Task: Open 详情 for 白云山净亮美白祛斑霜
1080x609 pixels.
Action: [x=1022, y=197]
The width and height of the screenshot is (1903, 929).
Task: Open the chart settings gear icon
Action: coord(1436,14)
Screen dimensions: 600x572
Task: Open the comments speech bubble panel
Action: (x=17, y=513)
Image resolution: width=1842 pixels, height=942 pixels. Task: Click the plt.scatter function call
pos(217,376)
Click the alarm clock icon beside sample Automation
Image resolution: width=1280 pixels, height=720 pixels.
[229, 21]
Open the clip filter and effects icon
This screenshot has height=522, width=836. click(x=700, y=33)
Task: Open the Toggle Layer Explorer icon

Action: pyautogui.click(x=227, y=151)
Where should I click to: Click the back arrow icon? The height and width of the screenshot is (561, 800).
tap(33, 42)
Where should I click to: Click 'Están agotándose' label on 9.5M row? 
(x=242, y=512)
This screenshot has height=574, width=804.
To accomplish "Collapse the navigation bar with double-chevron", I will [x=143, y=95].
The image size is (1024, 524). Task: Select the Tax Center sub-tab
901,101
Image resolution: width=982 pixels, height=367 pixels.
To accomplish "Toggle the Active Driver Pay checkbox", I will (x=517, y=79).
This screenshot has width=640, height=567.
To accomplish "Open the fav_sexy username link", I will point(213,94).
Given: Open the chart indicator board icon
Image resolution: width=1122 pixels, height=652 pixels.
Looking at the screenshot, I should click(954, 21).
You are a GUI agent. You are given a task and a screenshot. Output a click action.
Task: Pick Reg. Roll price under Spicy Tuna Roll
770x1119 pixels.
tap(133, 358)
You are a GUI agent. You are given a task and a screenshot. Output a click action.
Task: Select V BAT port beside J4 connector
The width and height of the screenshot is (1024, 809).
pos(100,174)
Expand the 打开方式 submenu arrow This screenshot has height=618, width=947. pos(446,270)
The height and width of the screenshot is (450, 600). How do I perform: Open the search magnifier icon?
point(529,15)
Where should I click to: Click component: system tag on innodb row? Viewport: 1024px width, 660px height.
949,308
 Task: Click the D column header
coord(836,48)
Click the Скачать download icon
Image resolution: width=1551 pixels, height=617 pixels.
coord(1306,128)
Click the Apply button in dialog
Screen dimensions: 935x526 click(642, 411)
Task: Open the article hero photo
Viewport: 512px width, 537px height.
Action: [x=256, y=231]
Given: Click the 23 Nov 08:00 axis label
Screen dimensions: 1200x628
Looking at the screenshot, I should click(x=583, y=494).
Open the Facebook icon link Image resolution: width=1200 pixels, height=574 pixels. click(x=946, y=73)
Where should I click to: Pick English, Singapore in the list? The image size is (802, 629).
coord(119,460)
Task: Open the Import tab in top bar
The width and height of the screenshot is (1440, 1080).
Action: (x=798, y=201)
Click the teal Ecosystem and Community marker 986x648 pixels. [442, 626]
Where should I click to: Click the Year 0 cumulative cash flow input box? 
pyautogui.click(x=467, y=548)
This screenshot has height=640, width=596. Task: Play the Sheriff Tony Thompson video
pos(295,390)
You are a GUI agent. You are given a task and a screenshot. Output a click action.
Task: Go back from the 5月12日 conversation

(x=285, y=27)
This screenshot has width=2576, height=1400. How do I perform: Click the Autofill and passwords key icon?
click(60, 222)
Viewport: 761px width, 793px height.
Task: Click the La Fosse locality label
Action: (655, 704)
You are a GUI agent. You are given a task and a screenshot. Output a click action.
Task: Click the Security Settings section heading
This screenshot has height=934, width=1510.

- _Assignment_
Recopy the whole listing exactly.

- _Answer to this problem_
Task: Open 详情 for 白云山净亮美白祛斑霜
1080x609 pixels.
Action: [x=1022, y=197]
The width and height of the screenshot is (1903, 929).
Task: Open the chart settings gear icon
Action: coord(1436,14)
Screen dimensions: 600x572
Task: Open the comments speech bubble panel
Action: (x=17, y=513)
Image resolution: width=1842 pixels, height=942 pixels. Task: Click the plt.scatter function call
pos(217,376)
Click the alarm clock icon beside sample Automation
Image resolution: width=1280 pixels, height=720 pixels.
[229, 21]
Open the clip filter and effects icon
This screenshot has height=522, width=836. click(x=700, y=33)
Task: Open the Toggle Layer Explorer icon

Action: pyautogui.click(x=227, y=151)
Where should I click to: Click the back arrow icon? The height and width of the screenshot is (561, 800).
tap(33, 42)
Where should I click to: Click 'Están agotándose' label on 9.5M row? 
(x=242, y=512)
This screenshot has height=574, width=804.
To accomplish "Collapse the navigation bar with double-chevron", I will [x=143, y=95].
The image size is (1024, 524). Task: Select the Tax Center sub-tab
901,101
Image resolution: width=982 pixels, height=367 pixels.
To accomplish "Toggle the Active Driver Pay checkbox", I will (x=517, y=79).
This screenshot has width=640, height=567.
To accomplish "Open the fav_sexy username link", I will point(213,94).
Given: Open the chart indicator board icon
Image resolution: width=1122 pixels, height=652 pixels.
Looking at the screenshot, I should click(954, 21).
You are a GUI agent. You are given a task and a screenshot. Output a click action.
Task: Pick Reg. Roll price under Spicy Tuna Roll
770x1119 pixels.
tap(133, 358)
You are a GUI agent. You are given a task and a screenshot. Output a click action.
Task: Select V BAT port beside J4 connector
The width and height of the screenshot is (1024, 809).
pos(100,174)
Expand the 打开方式 submenu arrow This screenshot has height=618, width=947. pos(446,270)
The height and width of the screenshot is (450, 600). How do I perform: Open the search magnifier icon?
point(529,15)
Where should I click to: Click component: system tag on innodb row? Viewport: 1024px width, 660px height.
949,308
 Task: Click the D column header
coord(836,48)
Click the Скачать download icon
Image resolution: width=1551 pixels, height=617 pixels.
coord(1306,128)
Click the Apply button in dialog
Screen dimensions: 935x526 click(642, 411)
Task: Open the article hero photo
Viewport: 512px width, 537px height.
Action: [x=256, y=231]
Given: Click the 23 Nov 08:00 axis label
Screen dimensions: 1200x628
Looking at the screenshot, I should click(x=583, y=494).
Open the Facebook icon link Image resolution: width=1200 pixels, height=574 pixels. click(x=946, y=73)
Where should I click to: Pick English, Singapore in the list? The image size is (802, 629).
coord(119,460)
Task: Open the Import tab in top bar
The width and height of the screenshot is (1440, 1080).
Action: (x=798, y=201)
Click the teal Ecosystem and Community marker 986x648 pixels. [442, 626]
Where should I click to: Click the Year 0 cumulative cash flow input box? 
pyautogui.click(x=467, y=548)
This screenshot has height=640, width=596. Task: Play the Sheriff Tony Thompson video
pos(295,390)
You are a GUI agent. You are given a task and a screenshot. Output a click action.
Task: Go back from the 5月12日 conversation

(x=285, y=27)
This screenshot has width=2576, height=1400. How do I perform: Click the Autofill and passwords key icon?
click(60, 222)
Viewport: 761px width, 793px height.
Task: Click the La Fosse locality label
Action: (655, 704)
You are a GUI agent. You are given a task and a screenshot. Output a click action.
Task: Click the Security Settings section heading
This screenshot has height=934, width=1510.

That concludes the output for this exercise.